Objections to alternating years for CUNY and AMLaP, and responses
I posed this question to my community, and got some interesting responses:
Response 1: More people would start traveling to each conference, neutralizing the gains
“…it’s not clear whether this would actually reduce the net amount of travel. In particular, if there will now be just one language conference (well, a language conference with a focus on experimental and computational approaches to language), with an alternating location (US vs. Europe), more US-based researchers may come to AMLaP than before, and more Europe-based researchers may come to CUNY than before. It seems important to assess this in figuring out whether this would help.”
Response: This is a reasonable point, but it presupposes that people will disregard the environmental cost of flying and only look out for their self-interest. I think this is unlikely; most people seem to be aware of how urgent this problem is. Most students at Potsdam seem to be very concerned and want to know how carbon emissions can be reduced (also by them); I assume this is the same in the US. If a regional conference (e.g., LSA, and plenty of European conferences each year) is substituted for an international one, the data don’t seem to support such a shift (see this paper).

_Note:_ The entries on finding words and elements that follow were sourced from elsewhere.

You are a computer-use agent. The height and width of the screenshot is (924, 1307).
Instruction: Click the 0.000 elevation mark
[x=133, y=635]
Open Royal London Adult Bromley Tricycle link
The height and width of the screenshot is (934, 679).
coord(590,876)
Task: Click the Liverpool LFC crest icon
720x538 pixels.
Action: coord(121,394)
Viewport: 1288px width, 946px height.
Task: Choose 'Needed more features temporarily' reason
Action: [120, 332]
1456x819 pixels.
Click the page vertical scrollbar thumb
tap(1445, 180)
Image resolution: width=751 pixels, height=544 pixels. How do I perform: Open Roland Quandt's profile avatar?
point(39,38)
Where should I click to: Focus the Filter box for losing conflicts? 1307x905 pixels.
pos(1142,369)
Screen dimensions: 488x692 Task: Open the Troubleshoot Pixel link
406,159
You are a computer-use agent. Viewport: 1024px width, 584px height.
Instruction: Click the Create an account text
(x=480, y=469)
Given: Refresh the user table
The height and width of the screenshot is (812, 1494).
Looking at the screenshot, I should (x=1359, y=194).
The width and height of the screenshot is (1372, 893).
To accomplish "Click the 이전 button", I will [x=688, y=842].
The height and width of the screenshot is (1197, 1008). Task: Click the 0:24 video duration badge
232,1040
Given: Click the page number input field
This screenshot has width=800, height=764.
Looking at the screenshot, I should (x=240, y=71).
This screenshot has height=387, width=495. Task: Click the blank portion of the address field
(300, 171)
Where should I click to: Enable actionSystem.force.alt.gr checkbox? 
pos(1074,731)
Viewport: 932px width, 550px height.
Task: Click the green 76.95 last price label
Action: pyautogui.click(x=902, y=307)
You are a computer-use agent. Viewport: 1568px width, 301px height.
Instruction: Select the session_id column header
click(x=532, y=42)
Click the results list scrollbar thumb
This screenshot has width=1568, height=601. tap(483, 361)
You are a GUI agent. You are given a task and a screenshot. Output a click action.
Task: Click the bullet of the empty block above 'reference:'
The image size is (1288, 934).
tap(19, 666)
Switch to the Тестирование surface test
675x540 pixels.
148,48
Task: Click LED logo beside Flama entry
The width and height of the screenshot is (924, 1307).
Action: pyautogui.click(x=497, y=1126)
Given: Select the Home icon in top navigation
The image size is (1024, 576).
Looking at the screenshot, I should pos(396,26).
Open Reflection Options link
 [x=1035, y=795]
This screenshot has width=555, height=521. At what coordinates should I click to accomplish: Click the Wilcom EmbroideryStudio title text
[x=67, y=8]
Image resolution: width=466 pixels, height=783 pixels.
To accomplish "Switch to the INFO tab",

Response 2: Cohesiveness of the community would be damaged, and inequality would increase
“This was also my thought when I read this idea. Also, it would likely impact access and participation, especially for students. Only the best funded labs will be able to send people to conferences overseas, which means that many people will not participate every year, and the cohesiveness of our field will suffer.”
Response: This is also a reasonable point. But it is already the case that the best funded labs are the only ones able to send people to conferences, and nobody does anything about it. But even if there is some additional cost of this nature, there is no free lunch. The idea that one can do something to contribute to reducing environmental damage without giving up a single thing is unrealistic. The question is whether the cost is worth it. Not having a world to travel in at all might be too high a cost compared to these other costs.
Some back-of-the-envelope calculations
One paper states: “On a per capita basis, CO2 emissions for the ESA meetings ranged from 0.46-0.66 metric tons. The estimated per capita AAG carbon footprint, 0.58 metric tons of carbon dioxide, fell within this range of values.” p 67, Ponette‐Gonzàlez et al 2011.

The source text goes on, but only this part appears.